Hi, in the section "Example entries" I stumbled over this sentence: "To allow a user to run all commands as any user but only the machine with hostname HOST_NAME:" Is this intended to be saying "...on the machine...", like physically, not by ssh for example? Would be great to clarify this! Kay94 (talk) 15:03, 28 July 2017 (UTC)kay94

On not requiring password at console

I don't want to type my password at the console. Nobody else has access to my console unless they break into my house, and if they do that they can just take my computer. I do want to type my password if I'm ssh'd in, because if somebody breaks into my account somehow I'd just as soon they not also have root access. So what exactly is wrong with putting this in pam:

auth	sufficient	tty = /dev/tty1

Not that it really matters, for the reasons stated above, but don't forget this won't give sudo access to anyone logged into the console; you still have to be in sudoers.

I put something to this effect in the article, and was reverted. Please let me know what I'm missing. --Chowbok (talk) 22:04, 19 February 2018 (UTC)

Of course use it if you want. But I don't see why it should be listed on the wiki without any security implications - for example a warning quite similar to the one in sudo#Disable_per-terminal_sudo would be appropriate. Also it does not seem very useful to me, since any graphical terminal uses pty rather than tty and you can just as well log in as root to the console to do the administrative things (there is also sudo -s). -- Lahwaacz (talk) 23:28, 19 February 2018 (UTC)

Undo revision 543841

What do you mean by "it's not necessary"? I followed the examples on a fresh arch system and was told by another arch user I had to logout for the changes to take effect. And that was correct.

Johnjay79 (talk) 10:07, 27 September 2018 (UTC)

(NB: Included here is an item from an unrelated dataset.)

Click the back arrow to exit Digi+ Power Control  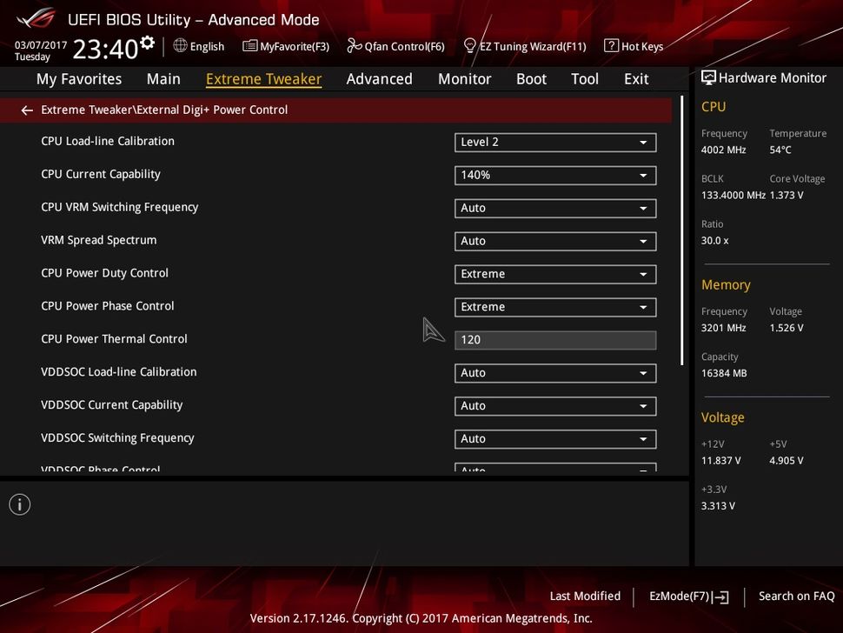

You may have needed that because of some things other than sudo. I have no idea what you did on your fresh system. -- Lahwaacz (talk) 10:21, 27 September 2018 (UTC)
Okay, can you give me a list of steps I should do to reproduce the problem to your satisfaction with a fresh system? Note I still have to run dhcpcd in order to get an internet connection to download sudo as it does not come installed. Johnjay79 (talk) 10:41, 27 September 2018 (UTC)
What problem? I have no idea what your system looks like or what you're trying to do. Also, I have no idea how you could have played with sudo before adding the warning, but still not having it installed. -- Lahwaacz (talk) 10:51, 27 September 2018 (UTC)

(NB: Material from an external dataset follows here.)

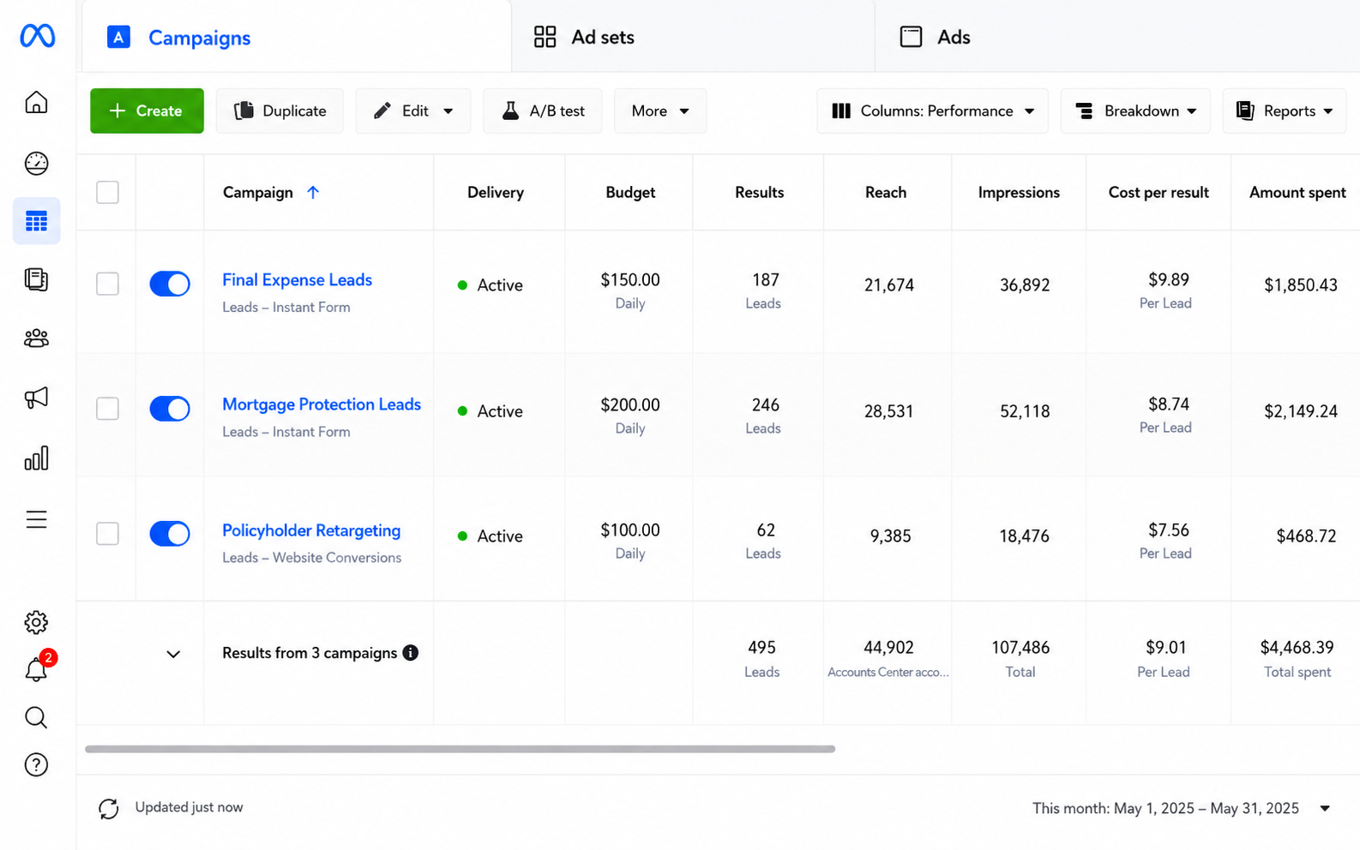Disable the Policyholder Retargeting campaign toggle
1360x850 pixels.
170,534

Disable root login, missing infos ?

I recently installed sudo and disabled root login. When launching graphical apps that require root access (gparted, partitionmanager, etc.) I was still prompted for the root password.

Of course I found this page and the part about disabling root login and configuring kdesu. As I am suing KDE, I thought I was good, but I was still prompted for the root password.

Looking deeper into it, I found that running kdesu <command> did prompt me for my own password, and that I was still prompted for root password because it was polkit (and not kdesu) prompting me for root password.

In the end, I solved my problem by adding the sudo group to the list of polkit admins:

polkit.addAdminRule(function(action, subject) {
    return ["unix-group:sudo"];

So I feel this wiki is incomplete and we need to add a section (4.7.2 ?) that explains that one might want to add a polkit rule when disabling root login.

However, I am not sure this is a best practice and do not know enough about polkit to write this part myself; I do not know the difference between using polkit ".rules" files like it is documented in Arch Wiki and using polkit localauthority ".conf" files like it is done in Ubuntu.